» **WHAT THE TASK ASKS**:
Copy the entries from the line with "487x189 pixels." to the line with "Looking at the screenshot, I should point(827,726).", substituting "Goal" for "Given" and keeping everything else the same. Leave out the pictures.

» **SUPPLIED MATERIAL**:
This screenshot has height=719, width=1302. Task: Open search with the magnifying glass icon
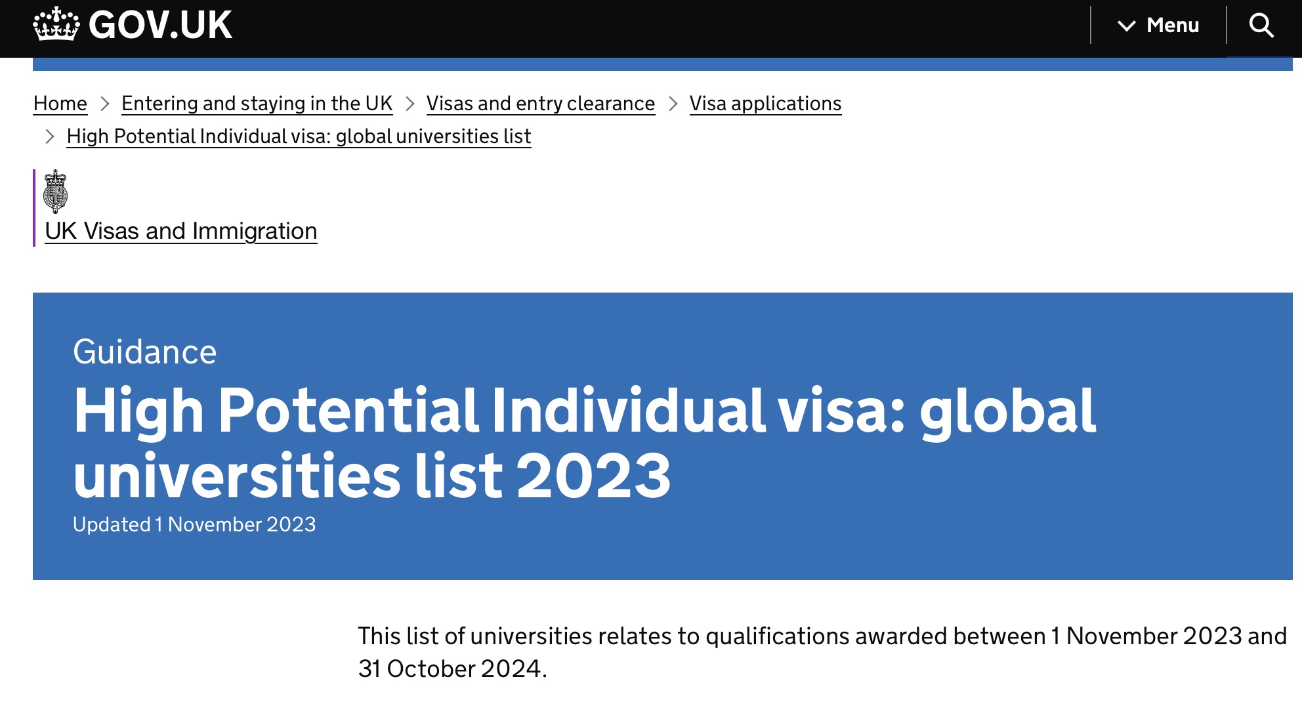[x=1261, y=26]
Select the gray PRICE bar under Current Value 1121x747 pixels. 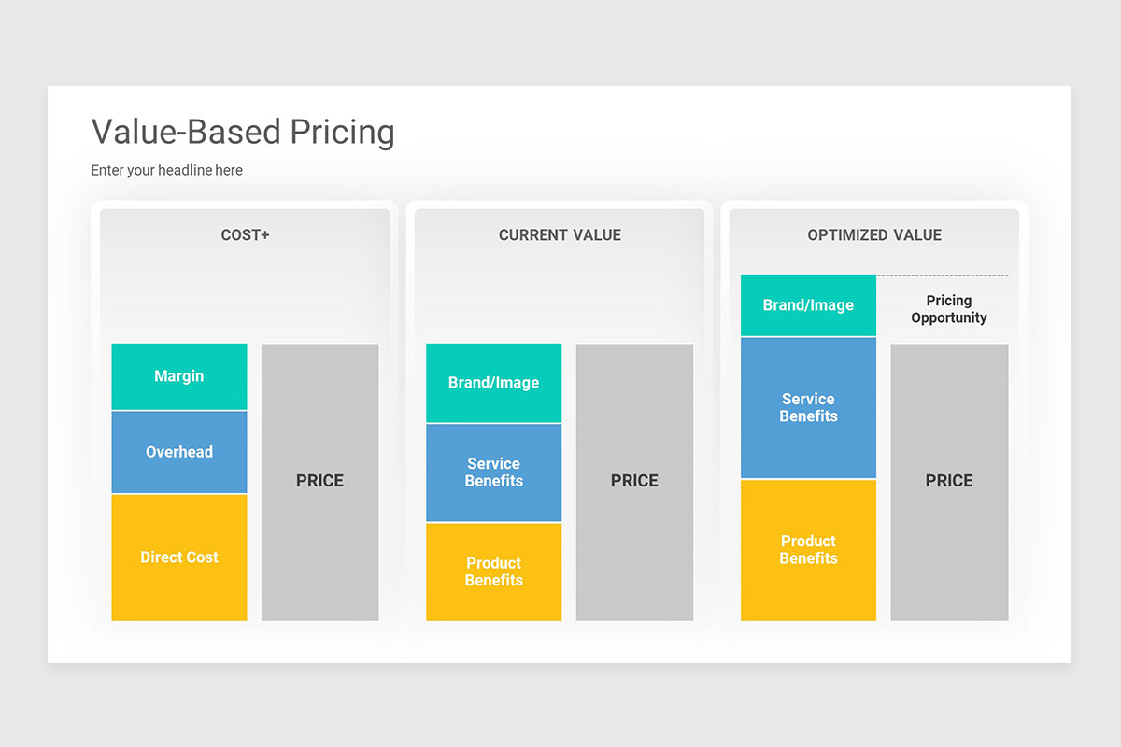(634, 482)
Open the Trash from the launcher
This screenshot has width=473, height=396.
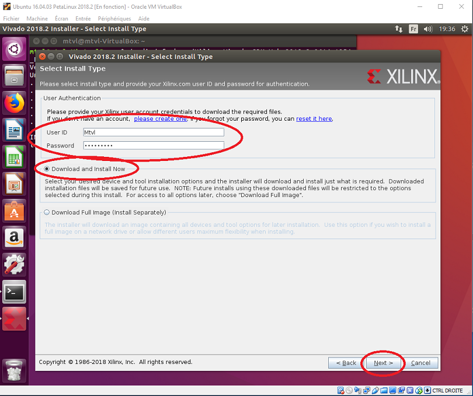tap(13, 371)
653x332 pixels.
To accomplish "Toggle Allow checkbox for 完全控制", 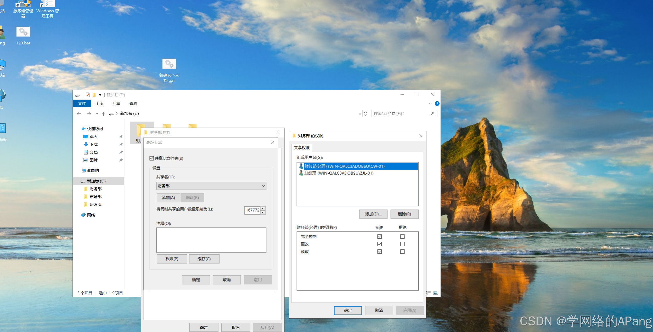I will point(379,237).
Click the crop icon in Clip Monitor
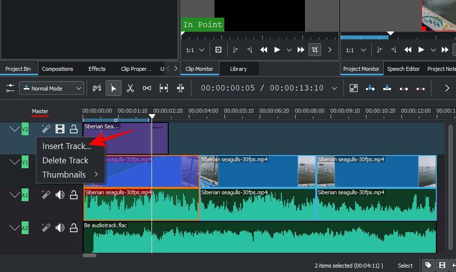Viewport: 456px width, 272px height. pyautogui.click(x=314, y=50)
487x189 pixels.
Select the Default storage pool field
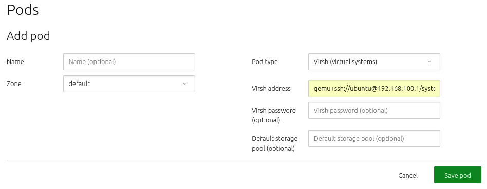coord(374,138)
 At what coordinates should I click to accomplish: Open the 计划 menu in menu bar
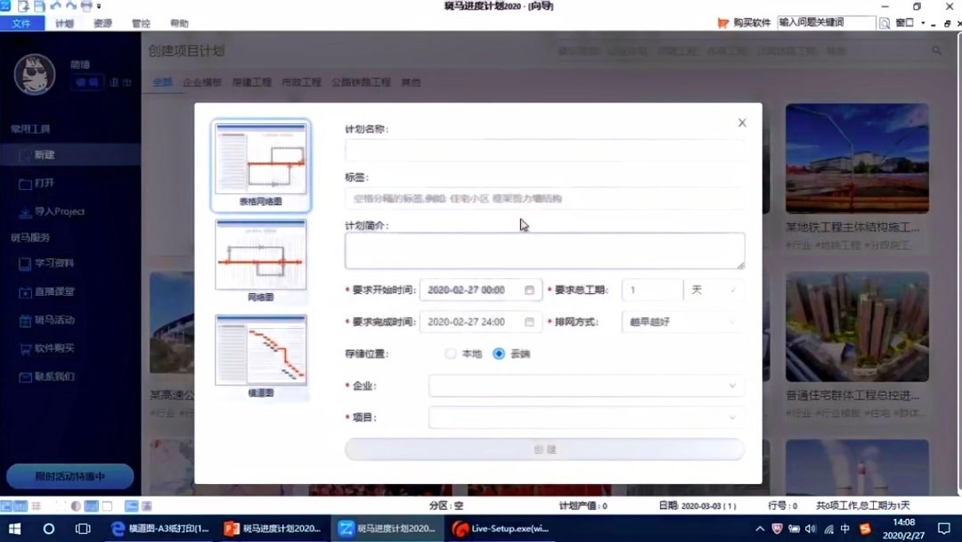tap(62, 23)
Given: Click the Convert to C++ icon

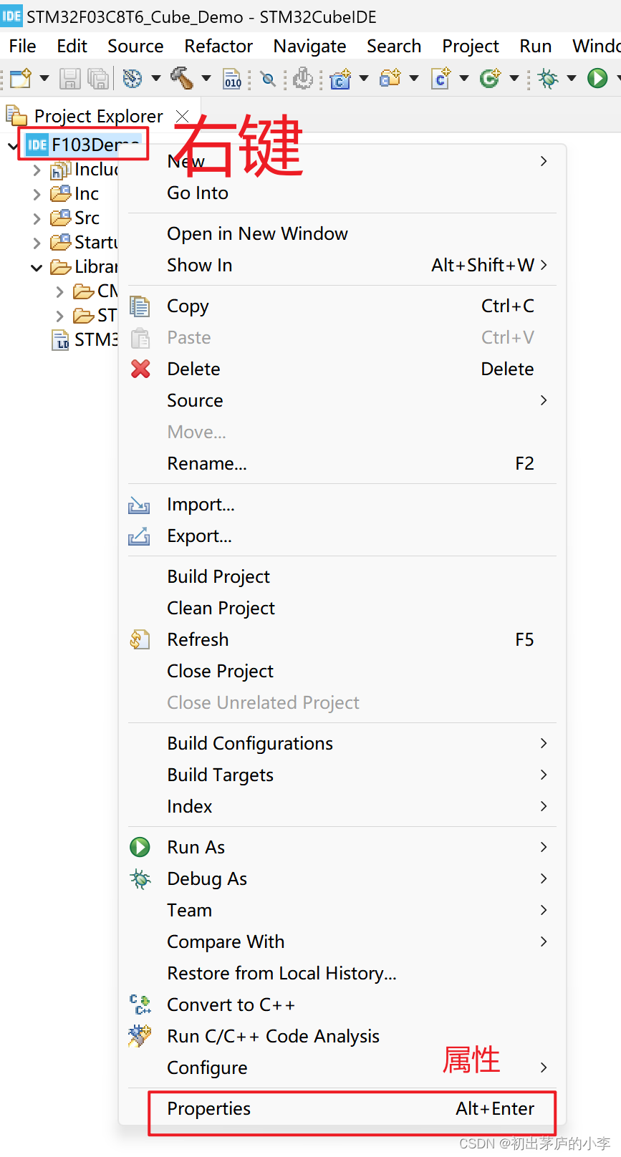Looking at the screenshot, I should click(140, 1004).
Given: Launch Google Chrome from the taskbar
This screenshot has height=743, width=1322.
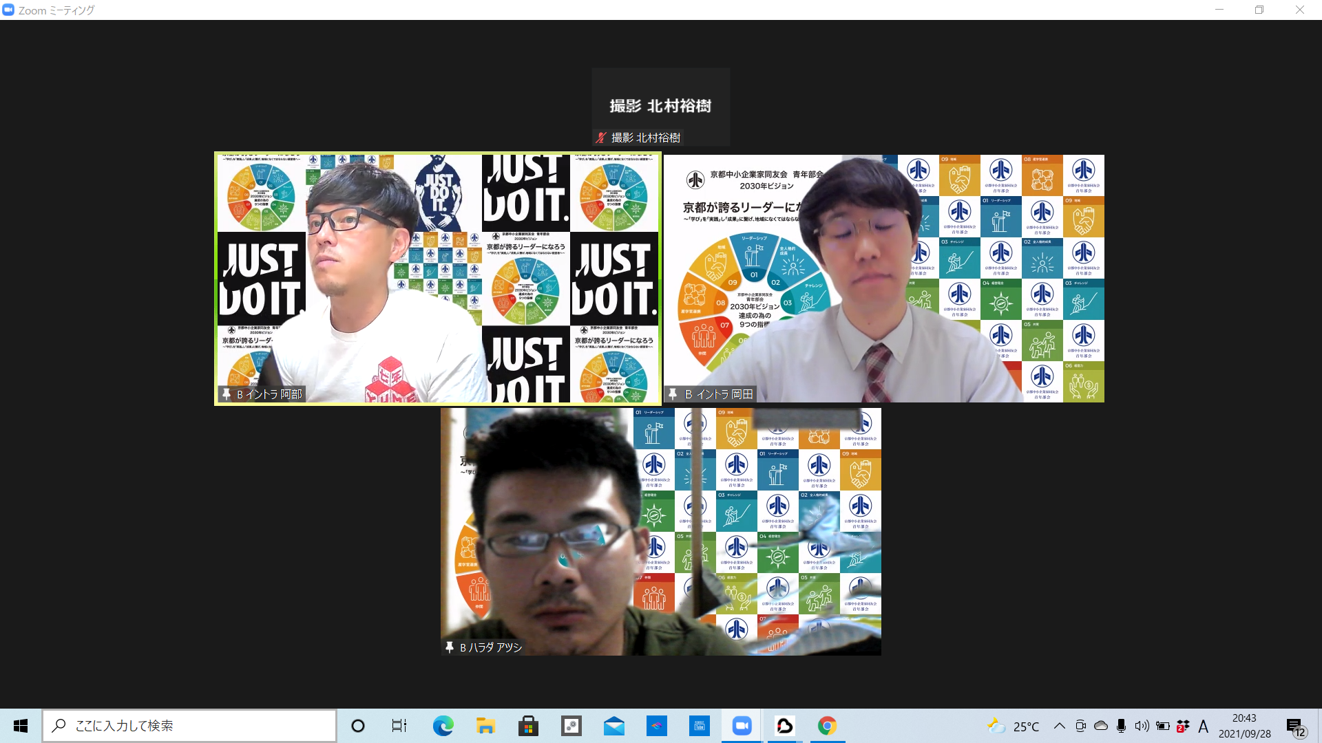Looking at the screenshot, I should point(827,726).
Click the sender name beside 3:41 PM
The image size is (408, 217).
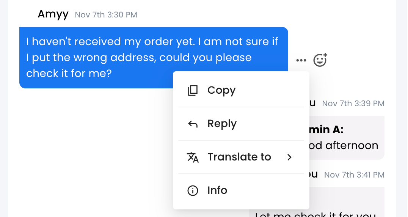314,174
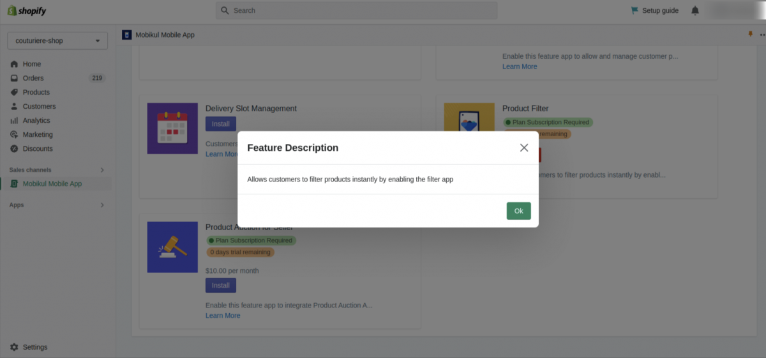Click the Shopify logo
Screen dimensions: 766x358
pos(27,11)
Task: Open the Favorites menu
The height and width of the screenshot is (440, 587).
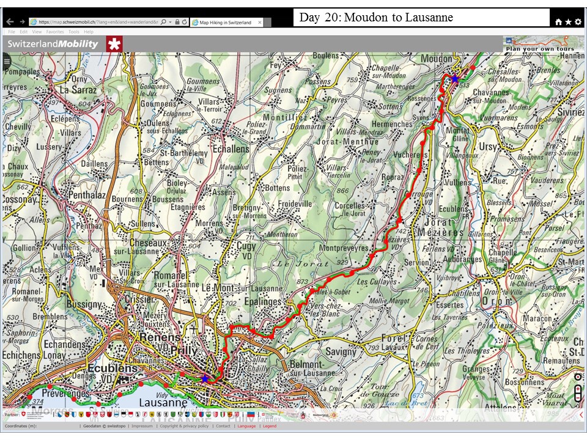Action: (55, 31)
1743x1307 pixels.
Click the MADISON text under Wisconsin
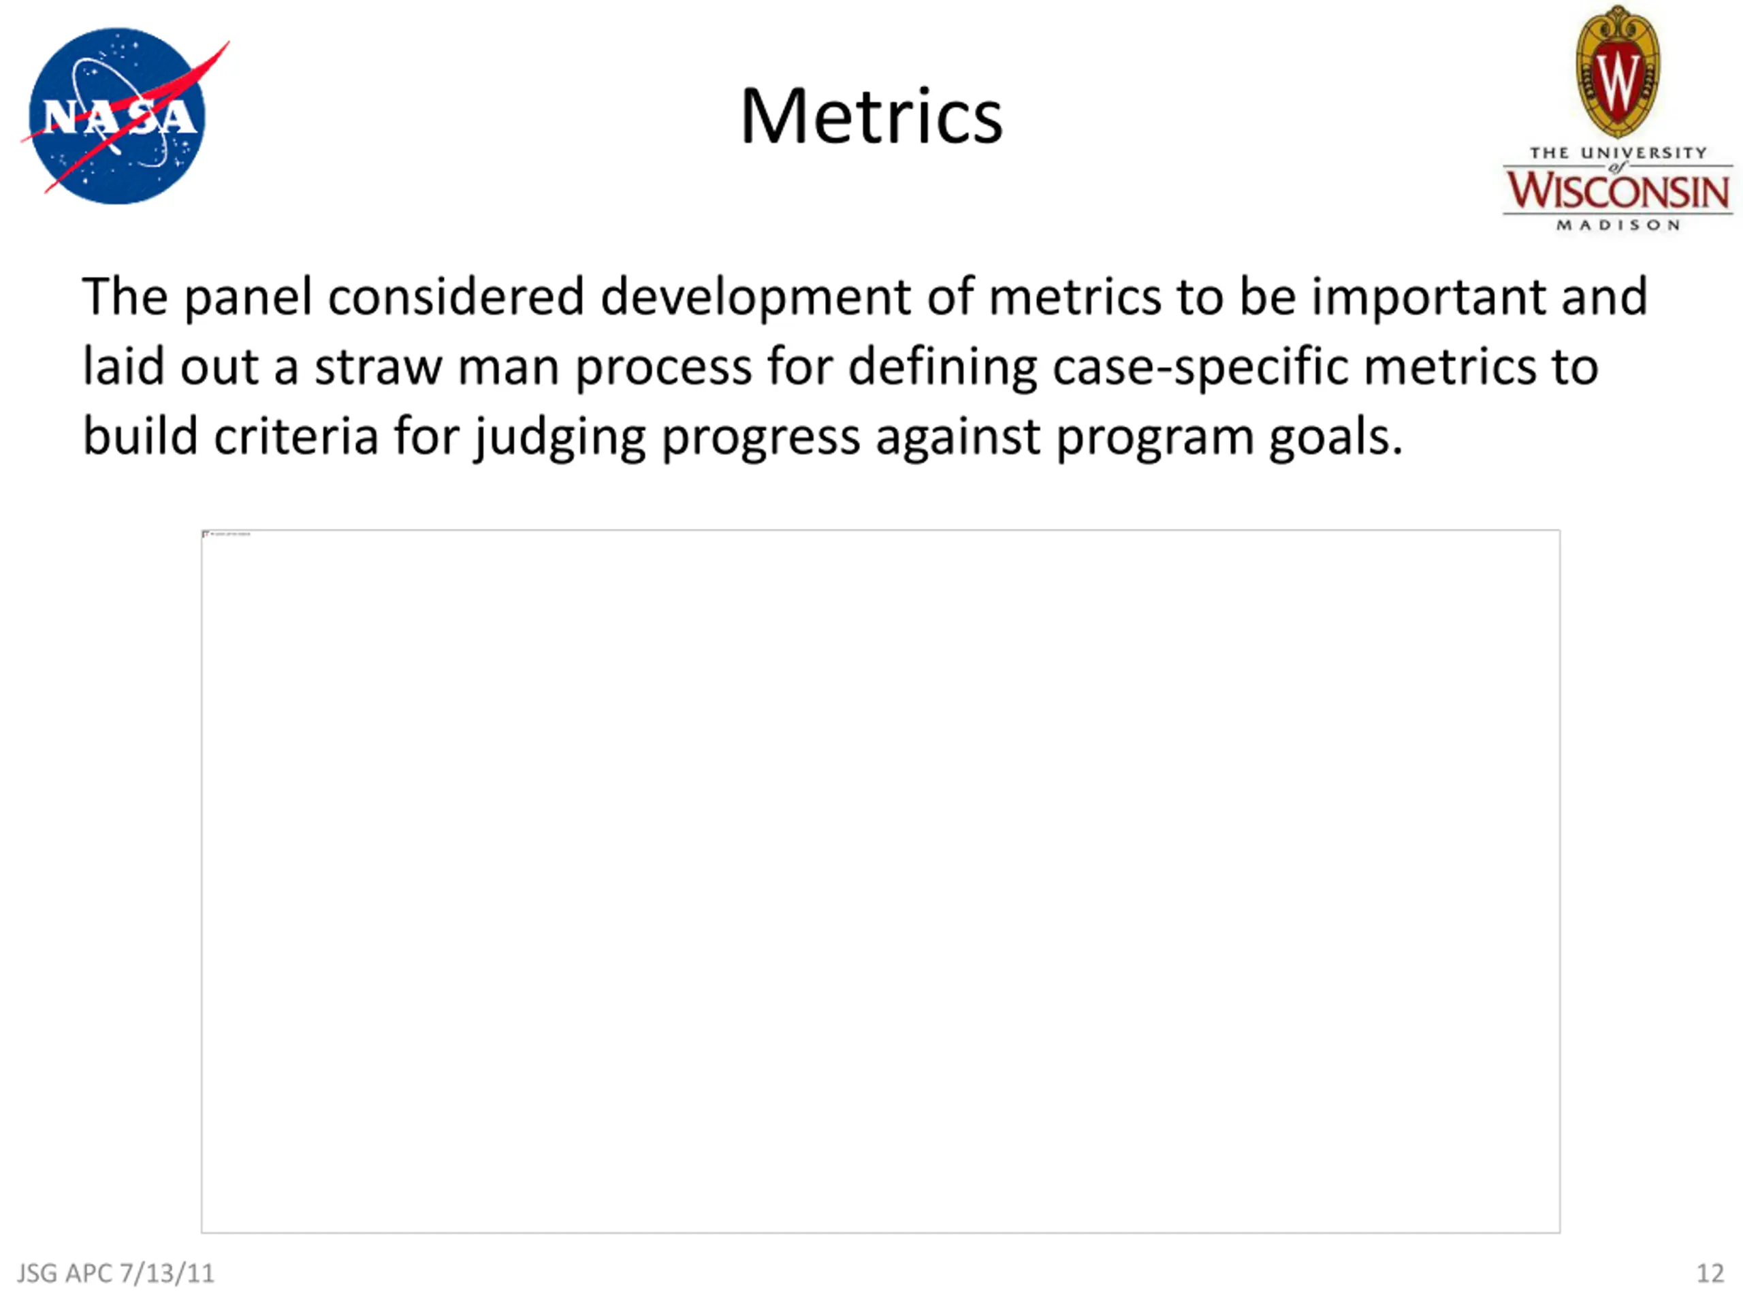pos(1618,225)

» **OUTPUT FOR THIS EXERCISE**:
487x189 pixels.
Select the Default storage pool field
coord(374,138)
 At what coordinates should I click to accomplish: Open the 计划 menu in menu bar
tap(62, 23)
Goal: Click the Convert to C++ icon

Looking at the screenshot, I should click(140, 1004).
Goal: Launch Google Chrome from the taskbar
This screenshot has height=743, width=1322.
Looking at the screenshot, I should point(827,726).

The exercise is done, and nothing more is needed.